本文:
A群は193例(73.4%),B群は48例(18.3%),C群は22例(8.4%)であり,年齢は男性平均59歳(32~89歳),女性平均は65.3歳(36~91歳)である(表1)。
表1に各群の年齢,baselineの肺機能,喫煙歴,治療内容を示した。
表1 対象:10年以上ICS+LABA使用中の成人気管支喘息患者263例
対象除外例は悪性腫瘍,脳血管障害,精神疾患,好酸球増多症,喘息以外の呼吸器疾患(間質性肺炎,慢性呼吸不全など)の合併例,また喘息においてもLAMA併用例,ACO,全身性ステロイド薬持続投与例,生物学的製剤使用例である。また,経口ステロイドに加えてステロイドの点滴を要する例やSABA(short-acting β2-agonist)の習慣的な頻回使用例も対象としていない。検討内容はICS+LABA投与前,5年後,10年後の%FEV1および%PEFの推移を各群間でWelch t 検定を用いて比較した。肺機能検査機器はフクダ電子スパイロメーターSP-770 COPDおよびSP-790 COPDであり,基準値は日本呼吸器学会肺生理専門委員会肺機能検査指標基準値2001年版を用いた。肺機能検査は少なくとも年1回行っており,症状の安定した時を選んで測定した。
吸入のアドヒアランスや治療内容は10年間を通して全例変化なく,今回の成績に影響を及ぼすような逸脱症例は含まれていない。
A群は実線,B群は点線,C群は破線で示した。%FEV1の平均値推移の比較(図1)では,A群の前値91.76%に対して5年後では91.25%と大きな変化はなかったが,10年後では88.00%と明らかな低下がみられた(p<0.05)。B群では前値の86.54%に対して,5年後の79.09%と有意な低下がみられたが(p<0.05),10年後には81.96%であり明らかな変化ではなかった。C群では前値88.32%に対して5年後76.41%,10年後78.27%といずれも明らかな低下がみられた(p<0.05)。%PEFの平均値推移(図2)ではA群の前値104.09%に対して5年後96.30%,10年後95.19%と有意な低下がみられ(p<0.01),B群では前値92.76%であり,5年後では84.58%で明らかな変化がなく,10年後では83.38%であり有意な低下がみられた(p<0.05)。C群では前値95.55%に対して5年後では81.97%,10年後では83.50%と前値に比べていずれも明らかな低下がみられた(p<0.05)。B群の5年後を除き,いずれの群も5年後,10年後に%PEFの経年低下を認めたものの,すべての値がJGLの管理目標である80%を上回っていた。

課題内容: ICS+LABAを長期使用する気管支喘息患者の肺機能推移を扱った本文について、その最後の文の後に続く内容を書き進めること。

提供資料:

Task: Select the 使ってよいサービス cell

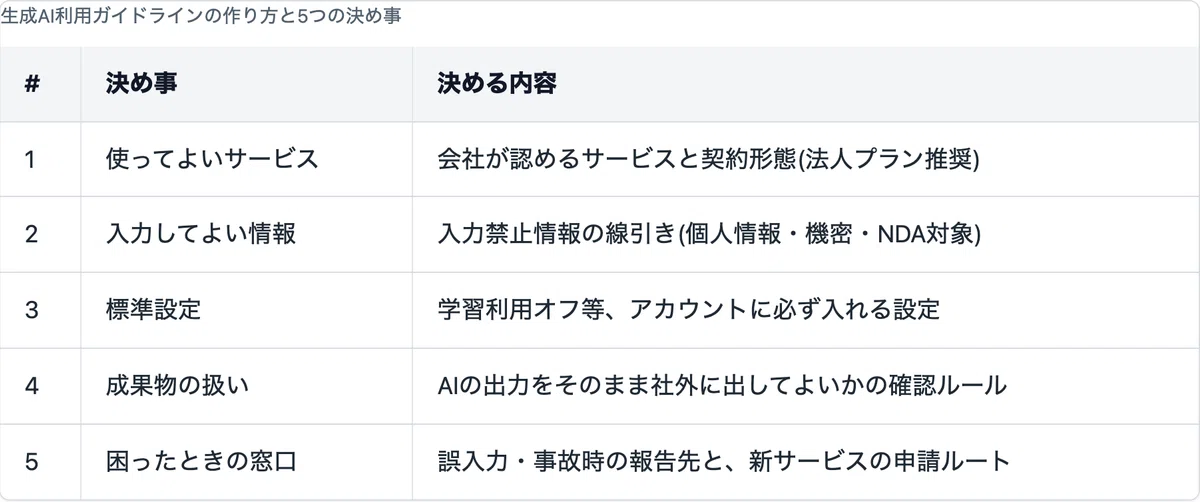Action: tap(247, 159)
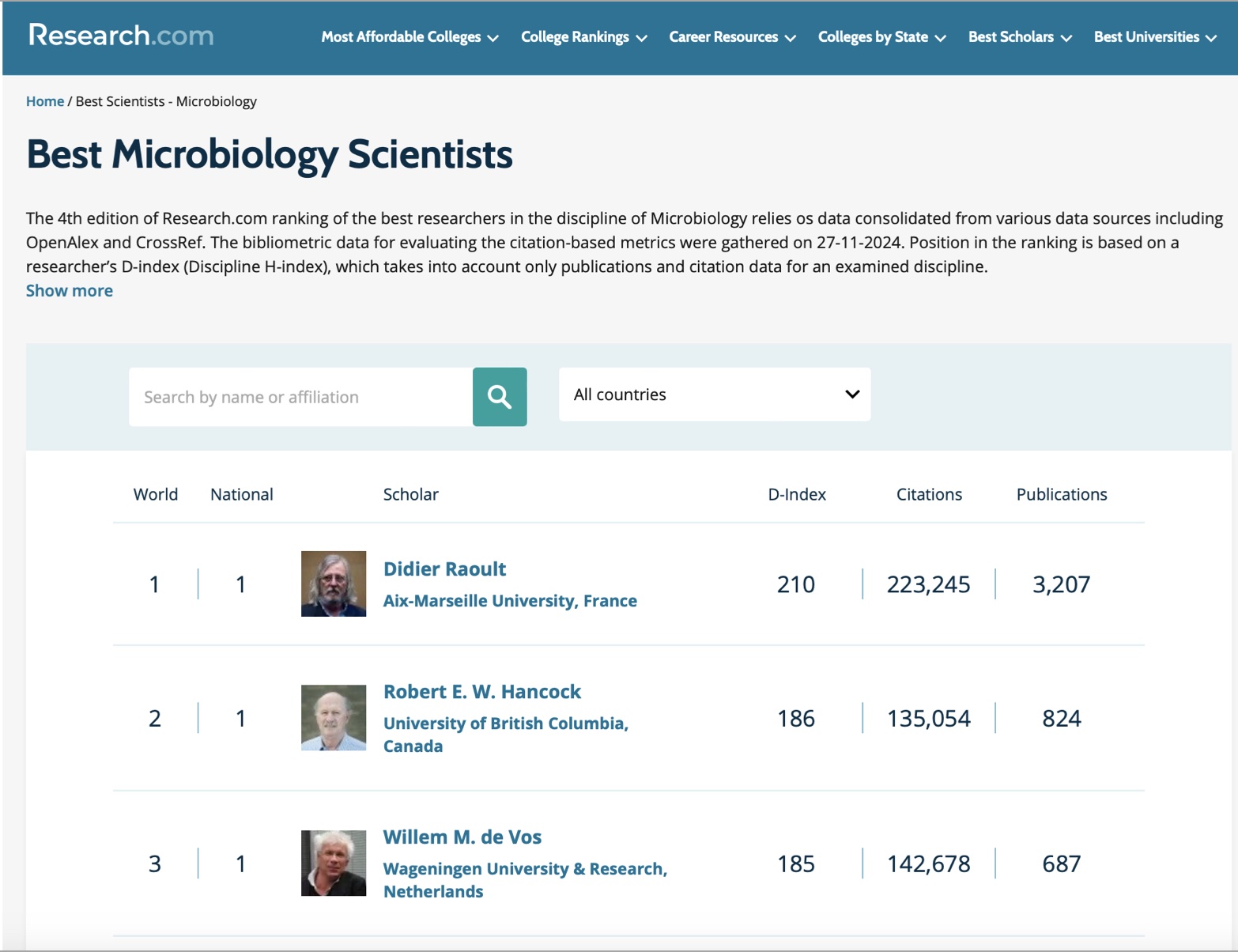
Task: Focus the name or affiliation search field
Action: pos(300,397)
--
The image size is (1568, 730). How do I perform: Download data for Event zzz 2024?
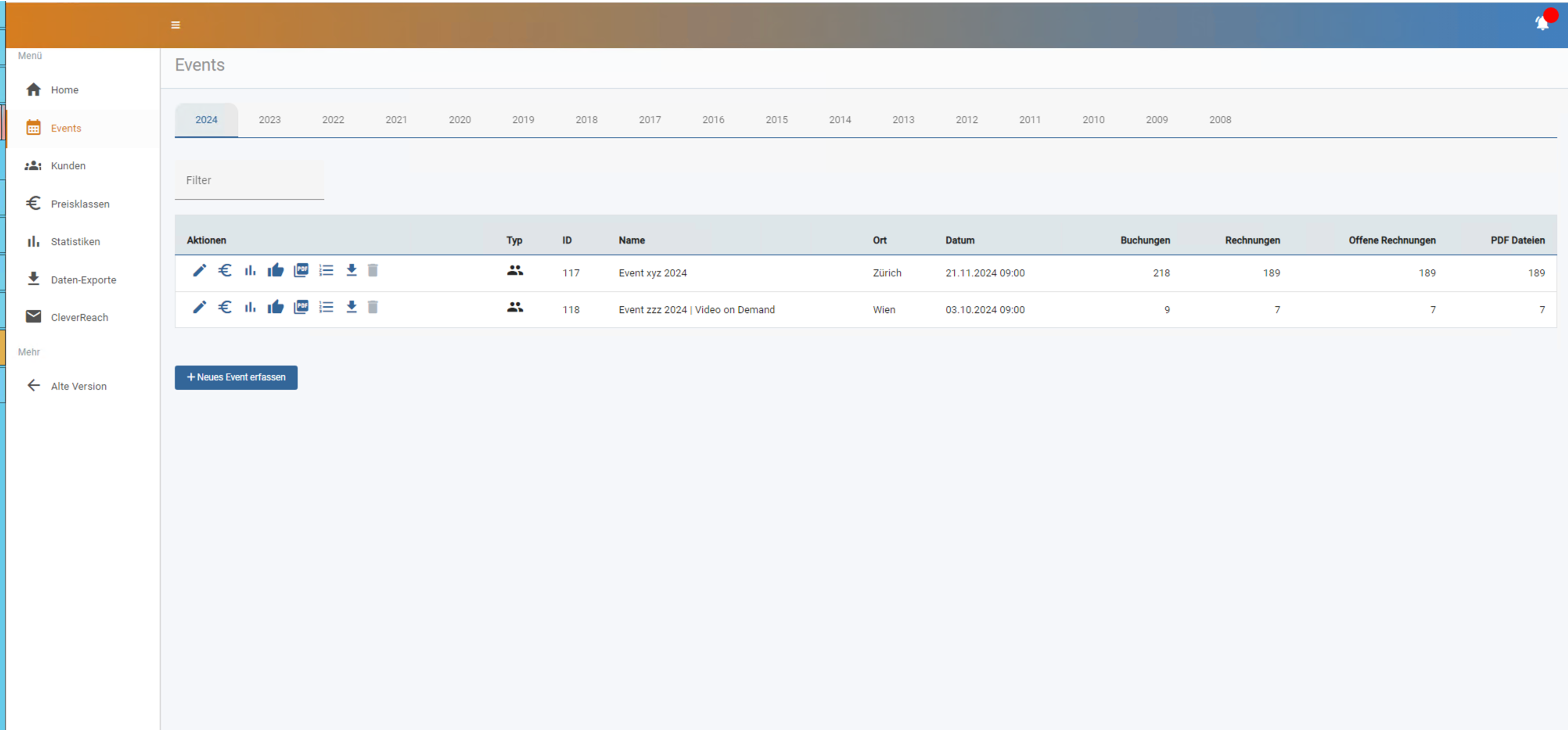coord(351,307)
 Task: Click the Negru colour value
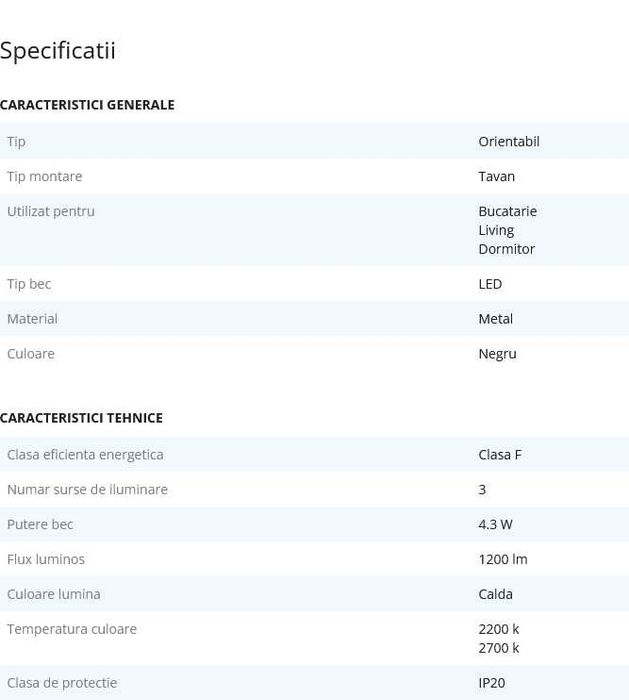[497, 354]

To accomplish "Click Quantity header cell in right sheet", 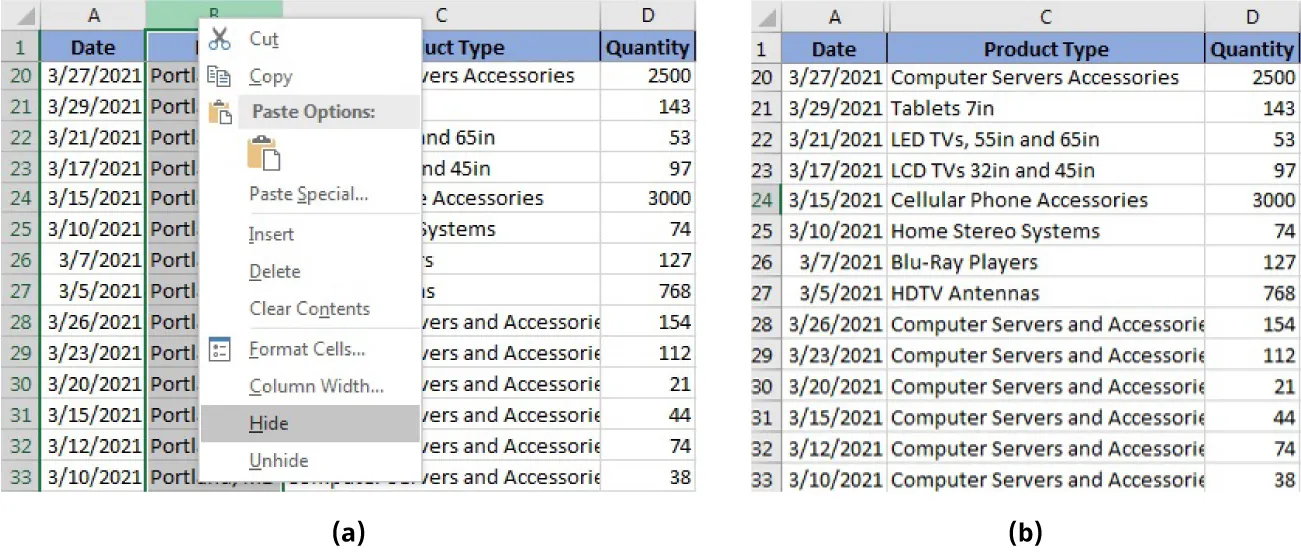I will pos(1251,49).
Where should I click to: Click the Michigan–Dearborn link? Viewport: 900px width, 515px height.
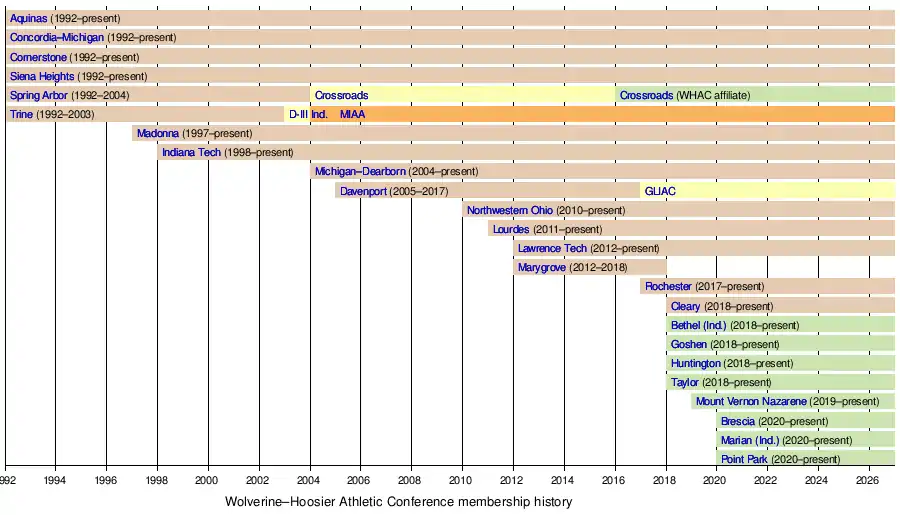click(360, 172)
* * *
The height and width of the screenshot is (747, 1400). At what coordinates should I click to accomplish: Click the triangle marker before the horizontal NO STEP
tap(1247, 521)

解答:
図1 %FEV1平均値推移
NS:有意差なし,*p<0.05

図2 %PEF平均値推移
NS:有意差なし,*p<0.05 **p<0.01
今回,われわれは増悪が年1回未満をA群,増悪が年1~2回をB群,増悪が年2回以上をC群に群別したが,JGLの喘息コントロール状態[1]の評価に当てはめるとA群のみがコントロール良好であり,B,C群はコントロール不十分例となる。また,%FEV1の変化からみるとB群の5年後,C群の5年後,10年後に80%を下回っているものの,%PEFの変化をみると3群とも経年変化は80%以上を保っており,ICS+LABAの継続治療がJGLの管理目標の症状のコントロールにある正常な肺機能を保つ,また将来のリスク回避にある呼吸機能の経年低下を抑制するという点に十分寄与していると考えられる。現在,肺機能検査基準値は2014年版のものを使用することが日本呼吸器学会で推奨されているが,本研究の観察開始時点における肺機能検査基準値は2001年版のものであり,10年間の経年変化を比較する場合には同じ基準値を用いた方がより正しく評価できると考えて2014年版ではなく2001年版の基準値を用いて検討した。
今回われわれは,患者のQOLや満足度には十分考慮した上での長期治療成績をまとめたものであるが,改めて結果を振り返ってみるとLAMAの追加など治療の強化を試みた方がより経年低下を抑制できた可能性も否定しえない。
ICSが肺機能の低下を抑制することはRaissy[10]やShimodaら[11]の報告でも示されており,またJansonら[12]は喘息の自然経過における気道リモデリングの重要性について報告しており,ICSが気道リモデリングの強度を低下させ,肺機能の低下を穏やかにすることを示唆している。今回,われわれの対象例に高齢者も含まれているが,喘息における肺機能低下には年齢の影響は認められないという報告もあり[13],各群における年齢分布の影響はないものと思われる。
また,喫煙による一秒量の低下は非喫煙者と比べて大きいことが知られており[14],ステロイドに対する感受性を低下させることも示唆されている[15][16]。本研究の限界として,研究対象例において喫煙歴ありの例は過去喫煙だけでなく現喫煙者も含まれているが,その後の10年間の喫煙歴を調査できていないため喫煙が本研究における肺機能の経年変化にどのように影響したかは考察できない点がある。
また,Salvatoreら[13]は非喫煙の成人喘息患者における10年間の観察で,治療前期(1~5年)の急激な1秒量の低下と後期(6~10年)ではその低下が緩やかであったとする報告をしているが,本研究では観察開始から終了までの10年間におけるステロイドの処方回数を個々の症例のカルテから拾い出して年間の増悪回数を出したため,本論文では前半5年と後半5年での増悪頻度の違いと肺機能の変化への影響を論ずることは成しえていないことがあげられる。
喘息治療における基本的手段としてのICS+LABAを長期間継続して使用することは肺機能の経年低下の抑制に寄与し,健康寿命と生命予後を良好に保つためにも有用であると考えられた。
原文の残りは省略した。